The type of fencing depends heavily on the location, size and use of the pasture, but must never include risks of injury such as protruding nails or wires lying on the ground. There are also decisive differences with regard to the sex and use of the riding horses: Stallions and show jumpers should generally be fenced in more stably and higher. Wooden slats, metal or plastic pipes, rubber conveyor belts or electrical strips are suitable to be connected to the posts using insulators. Combination fences that combine mechanical fencing (e.g. made of wood or metal) and an electric fence are particularly safe. However, these fences have a high material cost and cannot be set up or dismantled quickly and are not permitted everywhere, especially outdoors.

- Pasture Care throughout the Season - Fall / Winter

After the last use of the pasture, the grass and other plants should be shortened, soil samples should be taken and, if necessary, the pasture should be fertilized. In addition, towards the end of the year, tree and hedge care is the focus of pasture work. This includes pruning existing plants on one hand and replanting on the other. A dense root system can form over the winter and the plants establish themselves in the environment, but should still be protected from browsing in the early years.

- Spring

The main pasture care takes place in spring, ideally before the start of the courtship and breeding season, i.e. by the end of March. In addition to towing the meadow to level the ground and ripping out loose grass, and removing unwanted plants by digging them out or mowing them, rolling is one of the necessary tasks, especially in damp pastures. The subsequent towing optimally prepares the area for any overseeding and at the same time ensures that the soil is aerated. At the beginning of May, the area will initially be mowed to about 7cm, after which gentle grazing can take place.

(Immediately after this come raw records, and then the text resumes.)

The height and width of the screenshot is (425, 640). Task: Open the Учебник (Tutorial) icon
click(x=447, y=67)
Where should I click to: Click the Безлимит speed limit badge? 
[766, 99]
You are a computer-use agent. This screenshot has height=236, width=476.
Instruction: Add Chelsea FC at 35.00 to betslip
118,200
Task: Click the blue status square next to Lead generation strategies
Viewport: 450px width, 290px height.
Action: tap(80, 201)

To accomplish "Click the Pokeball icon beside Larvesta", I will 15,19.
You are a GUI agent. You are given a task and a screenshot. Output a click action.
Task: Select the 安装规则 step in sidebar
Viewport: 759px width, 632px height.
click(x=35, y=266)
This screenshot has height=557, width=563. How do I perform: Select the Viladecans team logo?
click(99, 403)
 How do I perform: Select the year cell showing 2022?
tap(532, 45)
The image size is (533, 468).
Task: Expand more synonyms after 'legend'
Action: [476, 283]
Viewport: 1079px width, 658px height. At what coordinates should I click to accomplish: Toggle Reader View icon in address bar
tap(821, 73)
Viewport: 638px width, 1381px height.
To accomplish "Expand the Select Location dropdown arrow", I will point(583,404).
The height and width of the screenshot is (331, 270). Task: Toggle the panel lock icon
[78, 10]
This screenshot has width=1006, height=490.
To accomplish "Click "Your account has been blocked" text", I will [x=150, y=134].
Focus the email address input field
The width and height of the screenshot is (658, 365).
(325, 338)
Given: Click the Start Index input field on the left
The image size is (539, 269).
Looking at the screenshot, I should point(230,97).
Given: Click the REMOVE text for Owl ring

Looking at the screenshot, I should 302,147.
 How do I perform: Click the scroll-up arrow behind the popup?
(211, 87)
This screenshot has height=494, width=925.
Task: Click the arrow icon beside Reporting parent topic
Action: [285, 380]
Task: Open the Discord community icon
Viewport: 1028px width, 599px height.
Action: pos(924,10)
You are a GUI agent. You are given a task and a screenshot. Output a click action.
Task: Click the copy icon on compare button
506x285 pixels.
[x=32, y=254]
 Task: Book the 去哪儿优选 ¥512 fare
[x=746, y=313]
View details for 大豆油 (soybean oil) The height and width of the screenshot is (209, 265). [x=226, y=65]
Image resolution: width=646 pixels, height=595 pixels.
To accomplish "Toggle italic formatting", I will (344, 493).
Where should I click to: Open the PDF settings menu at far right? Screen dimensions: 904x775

Fertilizing is one of the most important tasks in spring. Fertilization serves to maintain soil fertility - whatever nutrients are withdrawn from the soil through grazing or cutting should be returned through targeted fertilization. It is also advisable to carry out soil analyzes regularly so that the soil is optimally supplied and over-fertilization is avoided. An exact fertilizer recommendation is created via evaluation in an appropriate laboratory. Instructions for carrying out a soil sample and the appropriate forms can be found on the website of the respective soil laboratory

- The correct Seed

  • Reseeding only takes place at temperatures above freezing points
  • Overseeding is carried out in particularly stressed areas
  • Through sowing means planting seeds in the soil
  • Reseeding is to be carried out if the area was previously used as farming land, is heavily weeded or if there are less than 30% of the desired plants in the permanent turf
- Summer

During the main grazing season in summer, the paddock should be checked regularly for poisonous plants, the spread of which can be contained by a dense turf and lime fertilization, and these should be removed as soon as possible. The daily tasks also include weaning, checking the water quality and the health of the horses. The fence should also be inspected regularly in order to repair any weak points that may arise.

- But beware!

To protect wildlife while mowing, the area can be worked slowly and from the inside out, as required by some states. This gives the animals a chance to escape. Alternatively, drones equipped with thermal imaging cameras are already being used in many places.